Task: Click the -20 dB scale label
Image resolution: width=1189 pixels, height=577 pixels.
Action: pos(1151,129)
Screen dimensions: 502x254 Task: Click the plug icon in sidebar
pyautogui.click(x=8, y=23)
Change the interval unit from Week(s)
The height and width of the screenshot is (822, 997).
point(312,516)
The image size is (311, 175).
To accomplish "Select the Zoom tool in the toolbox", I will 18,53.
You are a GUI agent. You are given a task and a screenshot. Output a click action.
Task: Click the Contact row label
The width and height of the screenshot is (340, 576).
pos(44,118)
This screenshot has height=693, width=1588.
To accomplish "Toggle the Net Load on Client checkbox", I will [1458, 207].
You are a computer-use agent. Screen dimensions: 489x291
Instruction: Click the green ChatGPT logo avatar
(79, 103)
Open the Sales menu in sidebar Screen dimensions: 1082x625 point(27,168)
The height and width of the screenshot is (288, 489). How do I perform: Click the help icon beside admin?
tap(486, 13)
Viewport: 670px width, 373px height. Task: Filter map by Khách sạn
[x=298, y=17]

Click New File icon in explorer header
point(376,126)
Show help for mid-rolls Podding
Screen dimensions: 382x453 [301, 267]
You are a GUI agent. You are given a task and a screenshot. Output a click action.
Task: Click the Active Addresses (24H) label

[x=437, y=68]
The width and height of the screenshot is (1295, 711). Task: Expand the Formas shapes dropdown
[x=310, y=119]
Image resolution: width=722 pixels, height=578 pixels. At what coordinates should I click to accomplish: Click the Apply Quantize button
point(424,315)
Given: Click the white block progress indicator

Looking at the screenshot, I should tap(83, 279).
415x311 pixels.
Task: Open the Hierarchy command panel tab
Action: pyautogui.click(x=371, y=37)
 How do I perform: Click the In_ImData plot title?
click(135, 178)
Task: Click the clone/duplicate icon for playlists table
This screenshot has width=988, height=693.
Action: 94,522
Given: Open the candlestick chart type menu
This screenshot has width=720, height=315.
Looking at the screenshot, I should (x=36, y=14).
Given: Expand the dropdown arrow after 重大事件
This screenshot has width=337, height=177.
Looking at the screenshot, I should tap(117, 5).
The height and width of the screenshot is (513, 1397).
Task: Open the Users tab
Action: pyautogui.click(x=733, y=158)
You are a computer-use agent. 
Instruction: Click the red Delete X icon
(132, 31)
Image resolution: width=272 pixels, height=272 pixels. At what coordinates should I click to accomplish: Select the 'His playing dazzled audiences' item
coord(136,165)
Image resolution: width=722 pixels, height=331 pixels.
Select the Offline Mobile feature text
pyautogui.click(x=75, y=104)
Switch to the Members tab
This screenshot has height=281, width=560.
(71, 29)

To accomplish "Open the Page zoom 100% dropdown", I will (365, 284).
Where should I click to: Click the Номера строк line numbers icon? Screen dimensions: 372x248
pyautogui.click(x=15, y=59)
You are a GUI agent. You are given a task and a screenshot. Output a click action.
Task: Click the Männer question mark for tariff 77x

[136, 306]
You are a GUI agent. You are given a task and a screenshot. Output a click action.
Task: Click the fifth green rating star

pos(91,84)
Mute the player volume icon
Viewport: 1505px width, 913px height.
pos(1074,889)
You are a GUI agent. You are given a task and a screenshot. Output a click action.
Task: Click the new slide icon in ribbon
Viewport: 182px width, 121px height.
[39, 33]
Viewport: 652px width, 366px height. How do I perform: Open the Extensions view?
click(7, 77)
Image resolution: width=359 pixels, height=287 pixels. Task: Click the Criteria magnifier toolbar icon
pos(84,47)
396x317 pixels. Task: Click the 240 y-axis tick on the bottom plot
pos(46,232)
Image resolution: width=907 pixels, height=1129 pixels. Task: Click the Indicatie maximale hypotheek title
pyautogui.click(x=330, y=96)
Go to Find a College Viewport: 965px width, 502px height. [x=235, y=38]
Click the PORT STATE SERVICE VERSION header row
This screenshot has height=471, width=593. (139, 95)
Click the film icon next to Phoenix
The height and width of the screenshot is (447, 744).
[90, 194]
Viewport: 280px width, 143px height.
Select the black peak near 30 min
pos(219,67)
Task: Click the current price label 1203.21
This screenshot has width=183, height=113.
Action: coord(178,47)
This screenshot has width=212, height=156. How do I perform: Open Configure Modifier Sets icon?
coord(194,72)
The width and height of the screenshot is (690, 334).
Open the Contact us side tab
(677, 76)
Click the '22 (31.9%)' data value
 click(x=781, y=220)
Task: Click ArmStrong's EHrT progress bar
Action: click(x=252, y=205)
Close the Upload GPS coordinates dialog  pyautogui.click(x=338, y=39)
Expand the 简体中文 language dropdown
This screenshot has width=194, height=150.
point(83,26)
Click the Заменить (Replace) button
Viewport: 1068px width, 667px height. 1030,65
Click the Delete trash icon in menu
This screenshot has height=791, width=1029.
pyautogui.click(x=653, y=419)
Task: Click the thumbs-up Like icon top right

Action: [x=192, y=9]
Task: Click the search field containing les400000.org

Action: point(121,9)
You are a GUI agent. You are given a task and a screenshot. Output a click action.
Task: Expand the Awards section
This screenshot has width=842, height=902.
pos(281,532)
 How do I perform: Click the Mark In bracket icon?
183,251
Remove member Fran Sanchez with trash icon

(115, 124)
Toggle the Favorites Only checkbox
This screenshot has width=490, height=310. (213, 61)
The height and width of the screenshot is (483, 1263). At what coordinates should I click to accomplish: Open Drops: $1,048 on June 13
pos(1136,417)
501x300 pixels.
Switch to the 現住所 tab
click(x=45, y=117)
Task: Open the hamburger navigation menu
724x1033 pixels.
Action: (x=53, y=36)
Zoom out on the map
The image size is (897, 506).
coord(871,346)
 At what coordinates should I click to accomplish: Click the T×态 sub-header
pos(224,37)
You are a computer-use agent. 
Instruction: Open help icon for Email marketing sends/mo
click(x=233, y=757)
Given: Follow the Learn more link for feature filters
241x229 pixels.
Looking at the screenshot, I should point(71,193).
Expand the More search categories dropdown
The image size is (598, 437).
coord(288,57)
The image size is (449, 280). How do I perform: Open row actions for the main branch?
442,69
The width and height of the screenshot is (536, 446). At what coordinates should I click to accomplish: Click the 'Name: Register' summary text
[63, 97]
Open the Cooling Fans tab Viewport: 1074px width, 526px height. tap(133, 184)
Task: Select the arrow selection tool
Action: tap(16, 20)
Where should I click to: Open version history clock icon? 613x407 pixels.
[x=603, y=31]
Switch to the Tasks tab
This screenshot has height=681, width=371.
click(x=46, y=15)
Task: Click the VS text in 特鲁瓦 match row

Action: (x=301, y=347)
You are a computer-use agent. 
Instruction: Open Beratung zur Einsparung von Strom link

****

* WHAT TO WORK ON *
Would you return each entry exactly as it reads?

* OUTPUT FOR THIS EXERCISE *
Task: Click the -20 dB scale label
Image resolution: width=1189 pixels, height=577 pixels.
Action: pos(1151,129)
Screen dimensions: 502x254 Task: Click the plug icon in sidebar
pyautogui.click(x=8, y=23)
Change the interval unit from Week(s)
The height and width of the screenshot is (822, 997).
point(312,516)
The image size is (311, 175).
To accomplish "Select the Zoom tool in the toolbox", I will 18,53.
You are a GUI agent. You are given a task and a screenshot. Output a click action.
Task: Click the Contact row label
The width and height of the screenshot is (340, 576).
pos(44,118)
This screenshot has height=693, width=1588.
To accomplish "Toggle the Net Load on Client checkbox", I will [1458, 207].
You are a computer-use agent. Screen dimensions: 489x291
Instruction: Click the green ChatGPT logo avatar
(79, 103)
Open the Sales menu in sidebar Screen dimensions: 1082x625 point(27,168)
The height and width of the screenshot is (288, 489). How do I perform: Click the help icon beside admin?
tap(486, 13)
Viewport: 670px width, 373px height. Task: Filter map by Khách sạn
[x=298, y=17]

Click New File icon in explorer header
point(376,126)
Show help for mid-rolls Podding
Screen dimensions: 382x453 [301, 267]
You are a GUI agent. You are given a task and a screenshot. Output a click action.
Task: Click the Active Addresses (24H) label

[x=437, y=68]
The width and height of the screenshot is (1295, 711). Task: Expand the Formas shapes dropdown
[x=310, y=119]
Image resolution: width=722 pixels, height=578 pixels. At what coordinates should I click to accomplish: Click the Apply Quantize button
point(424,315)
Given: Click the white block progress indicator

Looking at the screenshot, I should tap(83, 279).
415x311 pixels.
Task: Open the Hierarchy command panel tab
Action: pyautogui.click(x=371, y=37)
 How do I perform: Click the In_ImData plot title?
click(135, 178)
Task: Click the clone/duplicate icon for playlists table
This screenshot has width=988, height=693.
Action: 94,522
Given: Open the candlestick chart type menu
This screenshot has width=720, height=315.
Looking at the screenshot, I should (x=36, y=14).
Given: Expand the dropdown arrow after 重大事件
This screenshot has width=337, height=177.
Looking at the screenshot, I should tap(117, 5).
The height and width of the screenshot is (513, 1397).
Task: Open the Users tab
Action: pyautogui.click(x=733, y=158)
You are a computer-use agent. 
Instruction: Click the red Delete X icon
(132, 31)
Image resolution: width=272 pixels, height=272 pixels. At what coordinates should I click to accomplish: Select the 'His playing dazzled audiences' item
coord(136,165)
Image resolution: width=722 pixels, height=331 pixels.
Select the Offline Mobile feature text
pyautogui.click(x=75, y=104)
Switch to the Members tab
This screenshot has height=281, width=560.
(71, 29)

To accomplish "Open the Page zoom 100% dropdown", I will (365, 284).
Where should I click to: Click the Номера строк line numbers icon? Screen dimensions: 372x248
pyautogui.click(x=15, y=59)
You are a GUI agent. You are given a task and a screenshot. Output a click action.
Task: Click the Männer question mark for tariff 77x

[136, 306]
You are a GUI agent. You are given a task and a screenshot. Output a click action.
Task: Click the fifth green rating star

pos(91,84)
Mute the player volume icon
Viewport: 1505px width, 913px height.
pos(1074,889)
You are a GUI agent. You are given a task and a screenshot. Output a click action.
Task: Click the new slide icon in ribbon
Viewport: 182px width, 121px height.
[39, 33]
Viewport: 652px width, 366px height. How do I perform: Open the Extensions view?
click(7, 77)
Image resolution: width=359 pixels, height=287 pixels. Task: Click the Criteria magnifier toolbar icon
pos(84,47)
396x317 pixels. Task: Click the 240 y-axis tick on the bottom plot
pos(46,232)
Image resolution: width=907 pixels, height=1129 pixels. Task: Click the Indicatie maximale hypotheek title
pyautogui.click(x=330, y=96)
Go to Find a College Viewport: 965px width, 502px height. [x=235, y=38]
Click the PORT STATE SERVICE VERSION header row
This screenshot has height=471, width=593. (139, 95)
Click the film icon next to Phoenix
The height and width of the screenshot is (447, 744).
[90, 194]
Viewport: 280px width, 143px height.
Select the black peak near 30 min
pos(219,67)
Task: Click the current price label 1203.21
This screenshot has width=183, height=113.
Action: coord(178,47)
This screenshot has width=212, height=156. How do I perform: Open Configure Modifier Sets icon?
coord(194,72)
The width and height of the screenshot is (690, 334).
Open the Contact us side tab
(677, 76)
Click the '22 (31.9%)' data value
 click(x=781, y=220)
Task: Click ArmStrong's EHrT progress bar
Action: click(x=252, y=205)
Close the Upload GPS coordinates dialog  pyautogui.click(x=338, y=39)
Expand the 简体中文 language dropdown
This screenshot has width=194, height=150.
point(83,26)
Click the Заменить (Replace) button
Viewport: 1068px width, 667px height. 1030,65
Click the Delete trash icon in menu
This screenshot has height=791, width=1029.
pyautogui.click(x=653, y=419)
Task: Click the thumbs-up Like icon top right

Action: [x=192, y=9]
Task: Click the search field containing les400000.org

Action: point(121,9)
You are a GUI agent. You are given a task and a screenshot. Output a click action.
Task: Expand the Awards section
This screenshot has width=842, height=902.
pos(281,532)
 How do I perform: Click the Mark In bracket icon?
183,251
Remove member Fran Sanchez with trash icon

(115, 124)
Toggle the Favorites Only checkbox
This screenshot has width=490, height=310. (213, 61)
The height and width of the screenshot is (483, 1263). At what coordinates should I click to accomplish: Open Drops: $1,048 on June 13
pos(1136,417)
501x300 pixels.
Switch to the 現住所 tab
click(x=45, y=117)
Task: Open the hamburger navigation menu
724x1033 pixels.
Action: (x=53, y=36)
Zoom out on the map
The image size is (897, 506).
coord(871,346)
 At what coordinates should I click to accomplish: Click the T×态 sub-header
pos(224,37)
You are a computer-use agent. 
Instruction: Open help icon for Email marketing sends/mo
click(x=233, y=757)
Given: Follow the Learn more link for feature filters
241x229 pixels.
Looking at the screenshot, I should point(71,193).
Expand the More search categories dropdown
The image size is (598, 437).
coord(288,57)
The image size is (449, 280). How do I perform: Open row actions for the main branch?
442,69
The width and height of the screenshot is (536, 446). At what coordinates should I click to accomplish: Click the 'Name: Register' summary text
[63, 97]
Open the Cooling Fans tab Viewport: 1074px width, 526px height. tap(133, 184)
Task: Select the arrow selection tool
Action: tap(16, 20)
Where should I click to: Open version history clock icon? 613x407 pixels.
[x=603, y=31]
Switch to the Tasks tab
This screenshot has height=681, width=371.
click(x=46, y=15)
Task: Click the VS text in 特鲁瓦 match row

Action: (x=301, y=347)
You are a computer-use agent. 
Instruction: Open Beratung zur Einsparung von Strom link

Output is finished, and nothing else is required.